Die Zahlen stimmen zwar, sie sind aber kein Grund für Alarmismus. Wenn man richtig rechnet, sind es sogar 31,7 Milliarden Euro, die zusätzlich bis 2025 fällig werden – mehr als vier Milliarden pro Jahr. Was diese Panikmacher nicht sagen, ist, dass aktuell ein um einen Prozentpunkt erhöhter Beitragssatz Jahr für Jahr 14,65 Milliarden Euro Mehreinnahmen in die Rentenkasse spülen würde und ein junger oder ein mittelalter Beschäftigter, der heute den aktuellen Durchschnittsverdienst von 3.156 Euro brutto auf dem Lohnzettel hat, gerade einmal 9,50 Euro mehr im Monat zahlen müsste – und seine Chefin ebenfalls. So werden aus fast 32 Milliarden Euro 9,50 Euro. Und für wenig Verdienende mit beispielsweise 1.578 Euro wären es nur 4,75 Euro.

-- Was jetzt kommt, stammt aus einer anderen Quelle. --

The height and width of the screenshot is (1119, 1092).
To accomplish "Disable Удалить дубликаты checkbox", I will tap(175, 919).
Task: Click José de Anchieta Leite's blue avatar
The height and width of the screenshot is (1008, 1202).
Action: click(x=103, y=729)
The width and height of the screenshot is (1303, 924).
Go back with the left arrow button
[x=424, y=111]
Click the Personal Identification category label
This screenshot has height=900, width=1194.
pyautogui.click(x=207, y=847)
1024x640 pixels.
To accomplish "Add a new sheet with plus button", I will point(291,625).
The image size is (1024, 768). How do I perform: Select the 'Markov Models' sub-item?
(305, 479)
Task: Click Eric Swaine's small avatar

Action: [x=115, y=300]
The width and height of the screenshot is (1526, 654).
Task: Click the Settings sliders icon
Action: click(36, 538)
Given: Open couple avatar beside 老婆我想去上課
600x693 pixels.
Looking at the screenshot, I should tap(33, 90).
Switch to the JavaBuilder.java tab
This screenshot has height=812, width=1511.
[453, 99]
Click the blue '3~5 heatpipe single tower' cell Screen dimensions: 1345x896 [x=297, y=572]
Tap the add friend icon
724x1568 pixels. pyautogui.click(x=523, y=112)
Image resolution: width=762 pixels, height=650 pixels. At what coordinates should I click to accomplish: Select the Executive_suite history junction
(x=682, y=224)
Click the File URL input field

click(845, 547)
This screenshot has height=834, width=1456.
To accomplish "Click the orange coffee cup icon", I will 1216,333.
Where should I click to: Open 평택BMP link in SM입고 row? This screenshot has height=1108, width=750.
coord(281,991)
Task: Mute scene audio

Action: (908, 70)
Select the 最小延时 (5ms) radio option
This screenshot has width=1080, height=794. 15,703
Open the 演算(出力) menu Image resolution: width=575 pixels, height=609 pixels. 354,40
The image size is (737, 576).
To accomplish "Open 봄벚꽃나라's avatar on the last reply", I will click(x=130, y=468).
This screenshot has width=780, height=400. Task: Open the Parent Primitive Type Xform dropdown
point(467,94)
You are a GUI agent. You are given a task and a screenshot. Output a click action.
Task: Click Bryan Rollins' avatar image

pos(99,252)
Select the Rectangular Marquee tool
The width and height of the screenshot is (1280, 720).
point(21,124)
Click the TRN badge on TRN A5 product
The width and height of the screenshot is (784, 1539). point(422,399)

Die Partei Die Linke fordert, das Rentenniveau wieder auf 53 Prozent anzuheben, so hoch wie zuletzt im Jahr 2000. Was würde dies bringen und kosten? Das würde einer sogenannten Standardrentnerin, die heute nach 45 Jahren Arbeit zum jeweils gültigen Durchschnittslohn 1.281 Euro Rente netto zu erwarten hat, sofort 130 Euro mehr an Rente bringen. Netto! Finanzierbar wäre das heute bei einem durchschnittlichen Bruttolohn (West) von 3.156 Euro mit nur 32 Euro mehr an Rentenbeitrag, jeweils für die Beschäftigten und die Chefs. Dafür bräuchte man für eine lebensstandardsichernde Alterssicherung aber keine Riesterbeiträge von 111,66 Euro in diesem Beispiel mehr zu zahlen. Macht unterm Strich 79,66 Euro mehr im Portemonnaie. Und auch im Jahr 2030 wären das bei einem durchschnittlichen Bruttolohn, der dann schon voraussichtlich auf 4.503 Euro angestiegen sein wird, nur 88 Euro zusätzlich im Monat. Der Clou dabei: Bei einem Rentenniveau von 53 Prozent könnten jede und jeder sofort darauf verzichten, Monat für Monat vier Prozent des Bruttoeinkommens in die gescheiterte Riester-Rente zu stecken. Das hieße: 88 Euro mehr in die gesetzliche Rentenkasse zahlen, aber keine 165,55 Euro (plus Zulagen) mehr für die gescheiterte Riester-Rente überweisen! 74,75 Euro mehr in der Tasche.